• MATERIAL TO PROCESS:
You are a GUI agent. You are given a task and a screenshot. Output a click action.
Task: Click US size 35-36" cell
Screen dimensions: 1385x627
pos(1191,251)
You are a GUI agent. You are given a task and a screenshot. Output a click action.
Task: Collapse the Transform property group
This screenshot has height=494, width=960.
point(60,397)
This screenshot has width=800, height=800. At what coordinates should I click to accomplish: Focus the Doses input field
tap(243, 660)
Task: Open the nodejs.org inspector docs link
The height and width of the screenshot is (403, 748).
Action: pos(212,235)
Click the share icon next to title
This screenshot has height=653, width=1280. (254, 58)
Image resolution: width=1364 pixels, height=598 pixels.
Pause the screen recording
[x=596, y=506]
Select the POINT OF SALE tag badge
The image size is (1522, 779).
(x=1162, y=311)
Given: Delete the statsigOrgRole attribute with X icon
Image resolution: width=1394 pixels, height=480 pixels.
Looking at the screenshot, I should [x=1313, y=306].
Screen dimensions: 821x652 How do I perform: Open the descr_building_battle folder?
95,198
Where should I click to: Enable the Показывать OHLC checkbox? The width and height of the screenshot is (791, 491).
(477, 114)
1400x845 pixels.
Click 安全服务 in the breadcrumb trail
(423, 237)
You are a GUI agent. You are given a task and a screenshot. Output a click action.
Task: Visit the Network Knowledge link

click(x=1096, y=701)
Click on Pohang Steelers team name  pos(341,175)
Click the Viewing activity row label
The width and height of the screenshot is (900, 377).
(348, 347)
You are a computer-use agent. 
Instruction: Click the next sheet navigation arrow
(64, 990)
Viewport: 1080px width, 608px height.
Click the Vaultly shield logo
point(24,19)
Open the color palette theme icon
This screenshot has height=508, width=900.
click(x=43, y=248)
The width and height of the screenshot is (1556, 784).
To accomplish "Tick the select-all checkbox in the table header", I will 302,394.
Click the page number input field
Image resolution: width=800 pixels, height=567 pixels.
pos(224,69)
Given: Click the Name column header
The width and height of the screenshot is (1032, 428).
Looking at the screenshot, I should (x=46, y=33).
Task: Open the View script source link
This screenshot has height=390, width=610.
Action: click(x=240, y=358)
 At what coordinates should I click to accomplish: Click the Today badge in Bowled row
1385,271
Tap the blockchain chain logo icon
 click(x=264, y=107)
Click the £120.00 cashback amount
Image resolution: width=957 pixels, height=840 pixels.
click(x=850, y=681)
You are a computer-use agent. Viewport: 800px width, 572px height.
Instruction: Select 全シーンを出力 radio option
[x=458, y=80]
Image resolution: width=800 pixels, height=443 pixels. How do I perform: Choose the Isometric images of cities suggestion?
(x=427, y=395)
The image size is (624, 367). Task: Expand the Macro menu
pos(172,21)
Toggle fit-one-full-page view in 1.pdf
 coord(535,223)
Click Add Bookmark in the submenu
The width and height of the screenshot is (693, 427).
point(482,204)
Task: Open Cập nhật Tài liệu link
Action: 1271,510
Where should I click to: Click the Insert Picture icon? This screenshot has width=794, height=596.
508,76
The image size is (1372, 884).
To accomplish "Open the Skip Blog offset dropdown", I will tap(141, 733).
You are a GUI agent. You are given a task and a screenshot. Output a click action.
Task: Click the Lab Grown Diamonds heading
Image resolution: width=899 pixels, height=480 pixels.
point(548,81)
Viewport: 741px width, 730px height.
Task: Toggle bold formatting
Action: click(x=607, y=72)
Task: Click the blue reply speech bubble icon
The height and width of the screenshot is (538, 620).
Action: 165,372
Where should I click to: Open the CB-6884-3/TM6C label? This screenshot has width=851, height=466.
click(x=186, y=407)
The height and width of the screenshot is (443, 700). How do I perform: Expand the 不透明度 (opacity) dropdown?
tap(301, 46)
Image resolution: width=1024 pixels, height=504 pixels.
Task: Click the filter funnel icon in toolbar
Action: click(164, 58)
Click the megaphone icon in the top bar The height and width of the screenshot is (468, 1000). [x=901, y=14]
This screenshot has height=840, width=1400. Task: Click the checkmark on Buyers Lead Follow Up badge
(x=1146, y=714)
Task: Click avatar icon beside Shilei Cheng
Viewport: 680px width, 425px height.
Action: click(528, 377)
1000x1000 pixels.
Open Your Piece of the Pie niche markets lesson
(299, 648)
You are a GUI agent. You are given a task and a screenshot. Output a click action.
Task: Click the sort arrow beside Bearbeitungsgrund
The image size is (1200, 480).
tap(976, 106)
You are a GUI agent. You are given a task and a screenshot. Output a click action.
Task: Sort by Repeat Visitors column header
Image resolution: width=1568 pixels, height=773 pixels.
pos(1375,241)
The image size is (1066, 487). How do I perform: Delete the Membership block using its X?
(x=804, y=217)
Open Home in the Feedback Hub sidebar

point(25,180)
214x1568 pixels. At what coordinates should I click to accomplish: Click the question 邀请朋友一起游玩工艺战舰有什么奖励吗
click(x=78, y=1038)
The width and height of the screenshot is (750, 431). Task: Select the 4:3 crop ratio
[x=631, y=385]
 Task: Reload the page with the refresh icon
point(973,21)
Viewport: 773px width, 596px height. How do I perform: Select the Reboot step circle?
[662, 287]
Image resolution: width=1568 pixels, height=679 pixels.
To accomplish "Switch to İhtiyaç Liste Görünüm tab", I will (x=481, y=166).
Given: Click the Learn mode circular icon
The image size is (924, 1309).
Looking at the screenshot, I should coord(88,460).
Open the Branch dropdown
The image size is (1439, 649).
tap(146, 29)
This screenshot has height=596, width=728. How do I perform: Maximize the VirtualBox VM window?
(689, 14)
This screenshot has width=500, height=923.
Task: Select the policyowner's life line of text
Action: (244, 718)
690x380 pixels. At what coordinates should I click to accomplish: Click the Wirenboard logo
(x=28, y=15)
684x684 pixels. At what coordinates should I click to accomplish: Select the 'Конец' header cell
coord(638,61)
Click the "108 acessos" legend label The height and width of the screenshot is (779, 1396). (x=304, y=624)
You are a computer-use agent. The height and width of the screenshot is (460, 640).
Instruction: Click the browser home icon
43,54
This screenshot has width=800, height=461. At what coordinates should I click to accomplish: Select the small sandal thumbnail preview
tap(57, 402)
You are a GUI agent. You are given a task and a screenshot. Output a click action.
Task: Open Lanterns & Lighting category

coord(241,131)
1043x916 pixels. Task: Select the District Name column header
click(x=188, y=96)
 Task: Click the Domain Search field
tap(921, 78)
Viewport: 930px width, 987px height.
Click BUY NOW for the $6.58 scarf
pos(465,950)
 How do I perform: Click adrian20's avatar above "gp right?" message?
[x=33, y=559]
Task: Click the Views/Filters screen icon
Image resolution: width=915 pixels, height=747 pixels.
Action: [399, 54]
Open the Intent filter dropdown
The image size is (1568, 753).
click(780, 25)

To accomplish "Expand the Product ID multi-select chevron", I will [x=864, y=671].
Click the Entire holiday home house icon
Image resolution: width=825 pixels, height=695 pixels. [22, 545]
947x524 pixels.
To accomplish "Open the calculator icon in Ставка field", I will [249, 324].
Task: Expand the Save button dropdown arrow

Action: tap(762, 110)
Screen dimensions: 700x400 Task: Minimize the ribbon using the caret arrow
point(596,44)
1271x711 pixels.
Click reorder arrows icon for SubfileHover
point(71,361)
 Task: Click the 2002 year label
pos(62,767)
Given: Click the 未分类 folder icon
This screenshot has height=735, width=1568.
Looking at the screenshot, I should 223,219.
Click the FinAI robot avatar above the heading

• WHAT IS BEING ASKED: Every entry must appear again in the answer, exactly as written.

• RESULT OF THIS TASK:
You are a GUI agent. You are given a task and a screenshot. Output a click action.
Task: Click US size 35-36" cell
Screen dimensions: 1385x627
pos(1191,251)
You are a GUI agent. You are given a task and a screenshot. Output a click action.
Task: Collapse the Transform property group
This screenshot has height=494, width=960.
point(60,397)
This screenshot has width=800, height=800. At what coordinates should I click to accomplish: Focus the Doses input field
tap(243, 660)
Task: Open the nodejs.org inspector docs link
The height and width of the screenshot is (403, 748).
Action: pos(212,235)
Click the share icon next to title
This screenshot has height=653, width=1280. (254, 58)
Image resolution: width=1364 pixels, height=598 pixels.
Pause the screen recording
[x=596, y=506]
Select the POINT OF SALE tag badge
The image size is (1522, 779).
(x=1162, y=311)
Given: Delete the statsigOrgRole attribute with X icon
Image resolution: width=1394 pixels, height=480 pixels.
Looking at the screenshot, I should [x=1313, y=306].
Screen dimensions: 821x652 How do I perform: Open the descr_building_battle folder?
95,198
Where should I click to: Enable the Показывать OHLC checkbox? The width and height of the screenshot is (791, 491).
(477, 114)
1400x845 pixels.
Click 安全服务 in the breadcrumb trail
(423, 237)
You are a GUI agent. You are given a task and a screenshot. Output a click action.
Task: Visit the Network Knowledge link

click(x=1096, y=701)
Click on Pohang Steelers team name  pos(341,175)
Click the Viewing activity row label
The width and height of the screenshot is (900, 377).
(348, 347)
You are a computer-use agent. 
Instruction: Click the next sheet navigation arrow
(64, 990)
Viewport: 1080px width, 608px height.
Click the Vaultly shield logo
point(24,19)
Open the color palette theme icon
This screenshot has height=508, width=900.
click(x=43, y=248)
The width and height of the screenshot is (1556, 784).
To accomplish "Tick the select-all checkbox in the table header", I will 302,394.
Click the page number input field
Image resolution: width=800 pixels, height=567 pixels.
pos(224,69)
Given: Click the Name column header
The width and height of the screenshot is (1032, 428).
Looking at the screenshot, I should (x=46, y=33).
Task: Open the View script source link
This screenshot has height=390, width=610.
Action: click(x=240, y=358)
 At what coordinates should I click to accomplish: Click the Today badge in Bowled row
1385,271
Tap the blockchain chain logo icon
 click(x=264, y=107)
Click the £120.00 cashback amount
Image resolution: width=957 pixels, height=840 pixels.
click(x=850, y=681)
You are a computer-use agent. Viewport: 800px width, 572px height.
Instruction: Select 全シーンを出力 radio option
[x=458, y=80]
Image resolution: width=800 pixels, height=443 pixels. How do I perform: Choose the Isometric images of cities suggestion?
(x=427, y=395)
The image size is (624, 367). Task: Expand the Macro menu
pos(172,21)
Toggle fit-one-full-page view in 1.pdf
 coord(535,223)
Click Add Bookmark in the submenu
The width and height of the screenshot is (693, 427).
point(482,204)
Task: Open Cập nhật Tài liệu link
Action: 1271,510
Where should I click to: Click the Insert Picture icon? This screenshot has width=794, height=596.
508,76
The image size is (1372, 884).
To accomplish "Open the Skip Blog offset dropdown", I will tap(141, 733).
You are a GUI agent. You are given a task and a screenshot. Output a click action.
Task: Click the Lab Grown Diamonds heading
Image resolution: width=899 pixels, height=480 pixels.
point(548,81)
Viewport: 741px width, 730px height.
Task: Toggle bold formatting
Action: click(x=607, y=72)
Task: Click the blue reply speech bubble icon
The height and width of the screenshot is (538, 620).
Action: 165,372
Where should I click to: Open the CB-6884-3/TM6C label? This screenshot has width=851, height=466.
click(x=186, y=407)
The height and width of the screenshot is (443, 700). How do I perform: Expand the 不透明度 (opacity) dropdown?
tap(301, 46)
Image resolution: width=1024 pixels, height=504 pixels.
Task: Click the filter funnel icon in toolbar
Action: click(164, 58)
Click the megaphone icon in the top bar The height and width of the screenshot is (468, 1000). [x=901, y=14]
This screenshot has height=840, width=1400. Task: Click the checkmark on Buyers Lead Follow Up badge
(x=1146, y=714)
Task: Click avatar icon beside Shilei Cheng
Viewport: 680px width, 425px height.
Action: click(528, 377)
1000x1000 pixels.
Open Your Piece of the Pie niche markets lesson
(299, 648)
You are a GUI agent. You are given a task and a screenshot. Output a click action.
Task: Click the sort arrow beside Bearbeitungsgrund
The image size is (1200, 480).
tap(976, 106)
You are a GUI agent. You are given a task and a screenshot. Output a click action.
Task: Sort by Repeat Visitors column header
Image resolution: width=1568 pixels, height=773 pixels.
pos(1375,241)
The image size is (1066, 487). How do I perform: Delete the Membership block using its X?
(x=804, y=217)
Open Home in the Feedback Hub sidebar

point(25,180)
214x1568 pixels. At what coordinates should I click to accomplish: Click the question 邀请朋友一起游玩工艺战舰有什么奖励吗
click(x=78, y=1038)
The width and height of the screenshot is (750, 431). Task: Select the 4:3 crop ratio
[x=631, y=385]
 Task: Reload the page with the refresh icon
point(973,21)
Viewport: 773px width, 596px height. How do I perform: Select the Reboot step circle?
[662, 287]
Image resolution: width=1568 pixels, height=679 pixels.
To accomplish "Switch to İhtiyaç Liste Görünüm tab", I will (x=481, y=166).
Given: Click the Learn mode circular icon
The image size is (924, 1309).
Looking at the screenshot, I should coord(88,460).
Open the Branch dropdown
The image size is (1439, 649).
tap(146, 29)
This screenshot has height=596, width=728. How do I perform: Maximize the VirtualBox VM window?
(689, 14)
This screenshot has width=500, height=923.
Task: Select the policyowner's life line of text
Action: (244, 718)
690x380 pixels. At what coordinates should I click to accomplish: Click the Wirenboard logo
(x=28, y=15)
684x684 pixels. At what coordinates should I click to accomplish: Select the 'Конец' header cell
coord(638,61)
Click the "108 acessos" legend label The height and width of the screenshot is (779, 1396). (x=304, y=624)
You are a computer-use agent. The height and width of the screenshot is (460, 640).
Instruction: Click the browser home icon
43,54
This screenshot has width=800, height=461. At what coordinates should I click to accomplish: Select the small sandal thumbnail preview
tap(57, 402)
You are a GUI agent. You are given a task and a screenshot. Output a click action.
Task: Open Lanterns & Lighting category

coord(241,131)
1043x916 pixels. Task: Select the District Name column header
click(x=188, y=96)
 Task: Click the Domain Search field
tap(921, 78)
Viewport: 930px width, 987px height.
Click BUY NOW for the $6.58 scarf
pos(465,950)
 How do I perform: Click adrian20's avatar above "gp right?" message?
[x=33, y=559]
Task: Click the Views/Filters screen icon
Image resolution: width=915 pixels, height=747 pixels.
Action: [399, 54]
Open the Intent filter dropdown
The image size is (1568, 753).
click(780, 25)

To accomplish "Expand the Product ID multi-select chevron", I will [x=864, y=671].
Click the Entire holiday home house icon
Image resolution: width=825 pixels, height=695 pixels. [22, 545]
947x524 pixels.
To accomplish "Open the calculator icon in Ставка field", I will [249, 324].
Task: Expand the Save button dropdown arrow

Action: tap(762, 110)
Screen dimensions: 700x400 Task: Minimize the ribbon using the caret arrow
point(596,44)
1271x711 pixels.
Click reorder arrows icon for SubfileHover
point(71,361)
 Task: Click the 2002 year label
pos(62,767)
Given: Click the 未分类 folder icon
This screenshot has height=735, width=1568.
Looking at the screenshot, I should 223,219.
Click the FinAI robot avatar above the heading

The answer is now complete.